Mais au-delà de tout ça, la grande différence par rapport à d'autres conflits médiatisés, c'est que la guerre au Soudan ne présente pas d'enjeu stratégique pour les grandes puissances mondiales. La région ne présente aucun intérêt direct pour les États-Unis, la Russie ou la Chine.
L'Afrique subsaharienne est une région historiquement sous-representée dans les médias occidentaux, sauf en cas d’événements spectaculaires ou de catastrophes naturelles.

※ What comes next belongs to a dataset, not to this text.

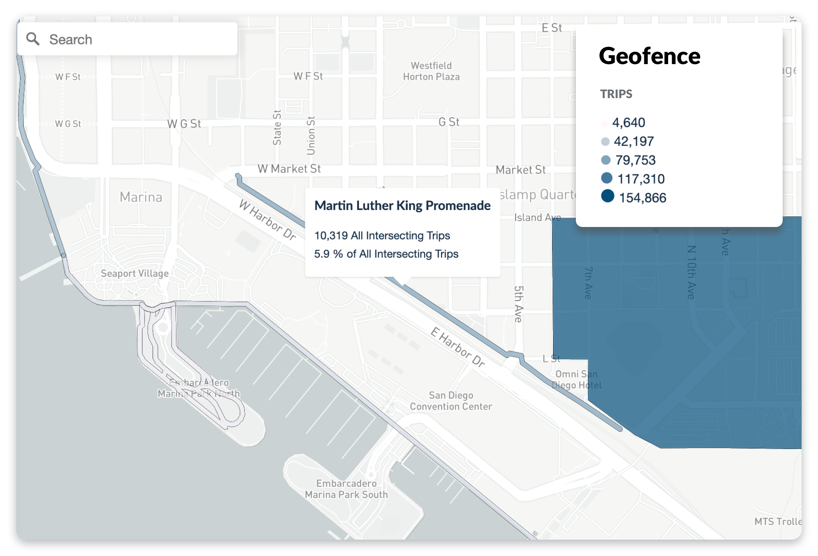Click the Embarcadero Marina Park North label
This screenshot has width=818, height=556.
coord(199,388)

Sans implication de ces grandes puissances, les médias traditionnels ont moins tendance à se tourner vers la région.
Et que fait le Canada?
Le Canada fournit de l’aide humanitaire pour répondre aux besoins vitaux des populations touchées par la crise
En 2024 et en 2025, le gouvernement canadien a annoncé un financement de plus de 17,5 millions de dollars pour la paix et la sécurité pour protéger la population du Soudan.
En mars, le Canada a imposé des sanctions contre des personnes et des entités associées aux Forces armées soudanaises (FAS) et aux Forces de soutien rapide (FSR) liées aux violences contre la population civile au Soudan.
En date du 27 avril 2025 , près de 10 000 Soudanais ont été autorisés à s'établir au Canada de façon permanente et un peu moins de 4 500 de façon temporaire.
La Croix-Rouge canadienne aide également sur le terrain les Soudanais.
Ces derniers mois, la couverture médiatique de la guerre au Soudan s'est légèrement amplifiée., comme en témoigne une augmentation récente des recherches Google portant sur le pays.
Elle pourrait s'expliquer notamment par des campagnes menées sur les réseaux sociaux pour garder le conflit dans l'oeil du public. Face à la couverture importante de la guerre à Gaza, des internautes ont souvent appelé la population à ne pas oublier des conflits comme celui qui fait rage au Soudan, mais également au Yémen et en République démocratique du Congo, par exemple.